Een ander meisje, dat bij ons stond, zei: ‘Ik dacht dat zeker zij toch wel uniek was.’
Beslist schudden de vriend en ik onze hoofden.
Ze vertelde: ‘Volgens mij heb ik ook een dubbelganger rondlopen, ik word heel vaak voor een ander aangezien. “Waar ken ik jou nou van?” zeggen wildvreemden dan.’
De vriend vertelde dat hij ook eens in de trein zat en ‘zichzelf’ tegenover zich in de coupé meende te zien zitten. ‘En die ander zag dat ook, dát was vervreemdend. We keken elkaar aan maar zeiden niks. Ik stapte vroegtijdig de trein uit.’
Dat vond ik begrijpelijk, want wat moet je ook tegen jezelf zeggen?
De vriend en het meisje vroegen of ik dubbelgangers had, maar nee, die heb ik – naar mijn weten – niet.
Als enigst kind vroeg ik of zij broers of zussen hadden waar ze zich in konden herkennen.
Er volgde een vette lach van het meisje en ze zei: ‘Ik lijk totáál niet op mijn broers. In niets. Ik heb ook nog nooit een normaal gesprek met ze gevoerd.’
De vriend vroeg: ‘Misschien hebben jullie allemaal andere vaders?’
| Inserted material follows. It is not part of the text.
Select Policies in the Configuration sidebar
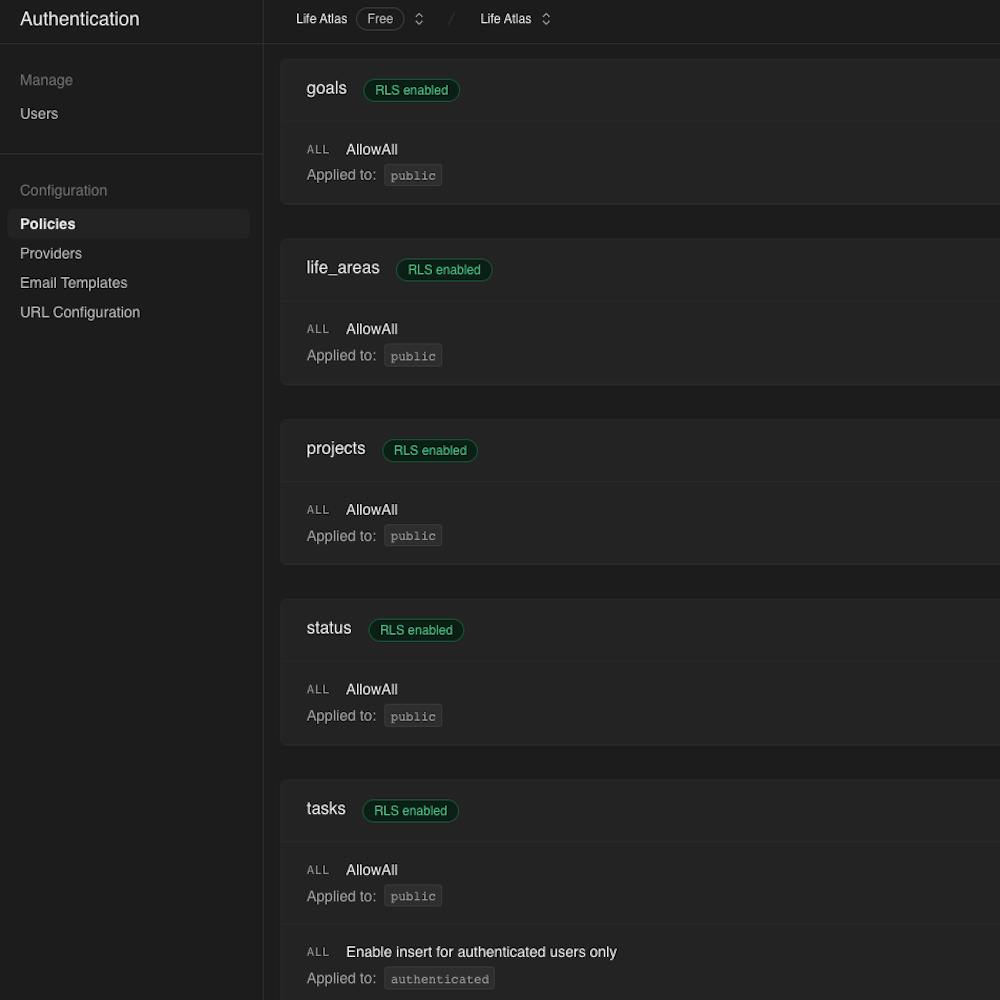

Het gelach zette voort en ze zei: ‘Daar heb ik ook weleens aan gedacht, maar leer mijn vader kennen. Echt niet!’
Volgens mij kon er beter bij de moeder ter rade worden gegaan om dit vraagstuk uit te onderzoeken, en niet bij de vader.
Vervolgens spraken we over andere zaken. Toen we afscheid namen stelde het meisje voor om koffie te drinken in New York. Dat klinkt wat decadent maar we zijn toevallig op hetzelfde moment in de stad. Hoe groter de stad, hoe groter de behoefte om bekenden tegen te komen misschien. Ik mocht het meisje erg en dacht: jezelf in een ander herkennen is gemakkelijk, de enige échte vreemde in je leven ben je waarschijnlijk uiteindelijk gewoon zelf.